+++ EXTRACTED RECORDS +++
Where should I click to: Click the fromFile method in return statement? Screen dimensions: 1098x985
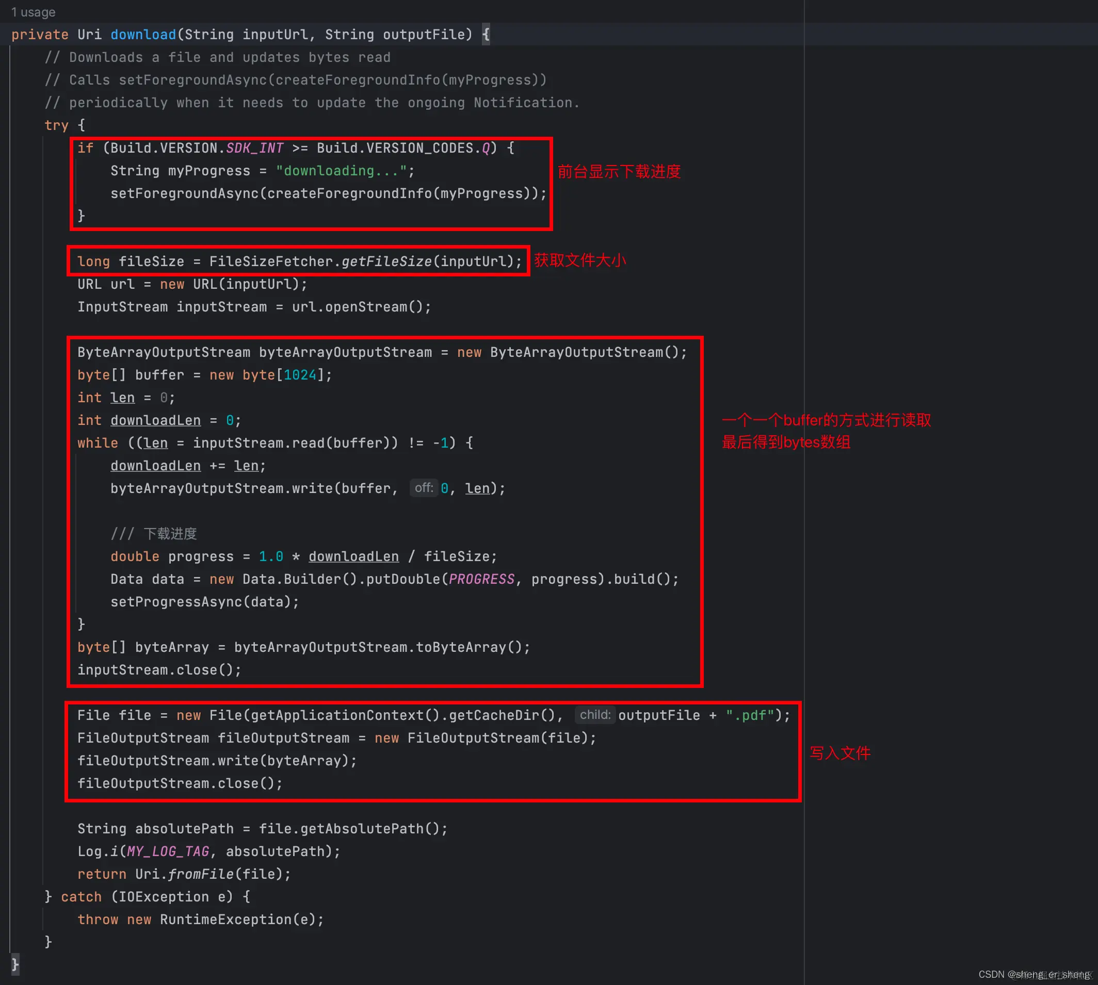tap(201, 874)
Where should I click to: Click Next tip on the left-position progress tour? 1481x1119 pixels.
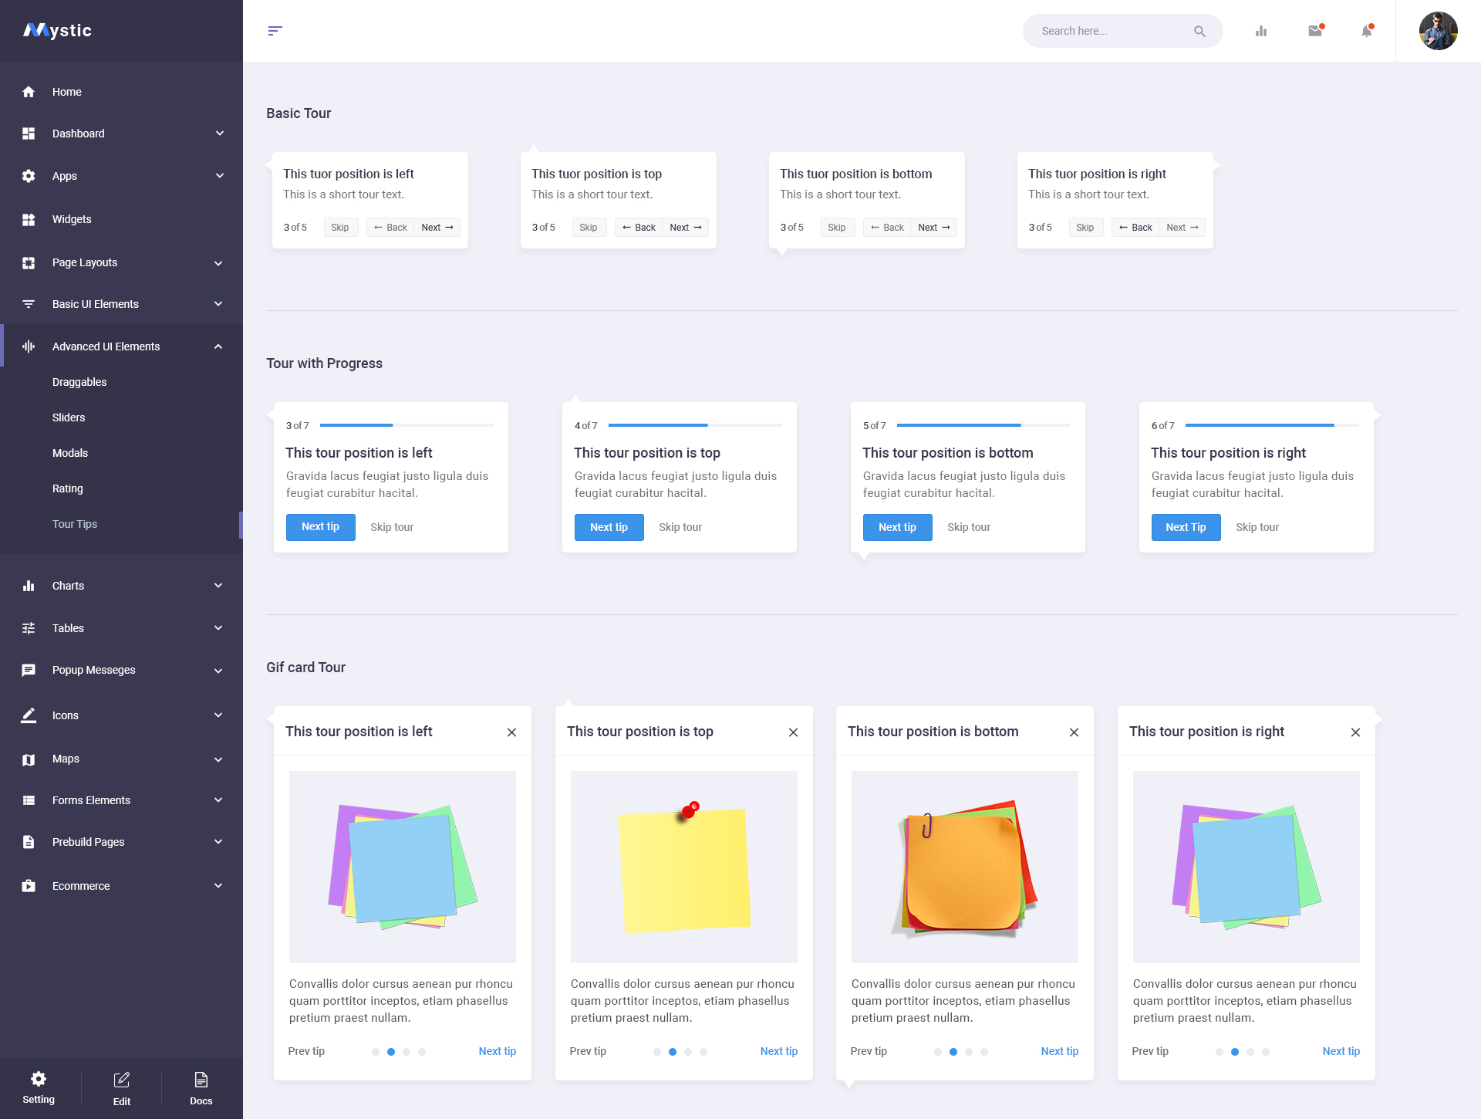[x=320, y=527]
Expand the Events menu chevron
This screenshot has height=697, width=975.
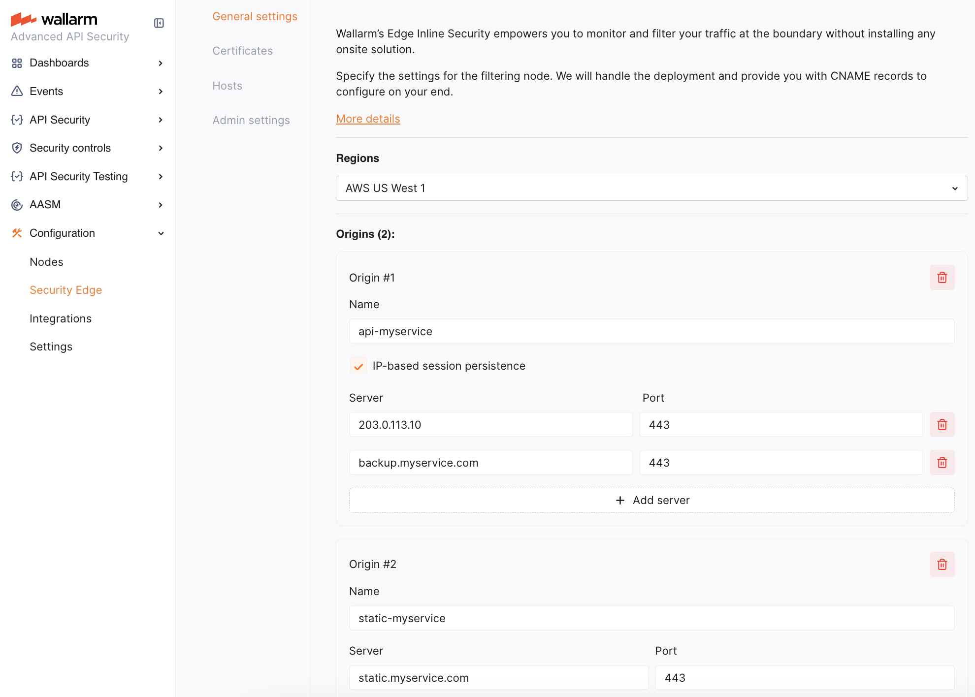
+++
WHAT TO WORK ON: Drop the pictures and reproduce the rest of the data above exactly.

TASK RESULT:
Where should I click to: Click the fromFile method in return statement? Screen dimensions: 1098x985
tap(201, 874)
Where should I click to: Click Next tip on the left-position progress tour? 1481x1119 pixels.
[x=320, y=527]
Expand the Events menu chevron
This screenshot has height=697, width=975.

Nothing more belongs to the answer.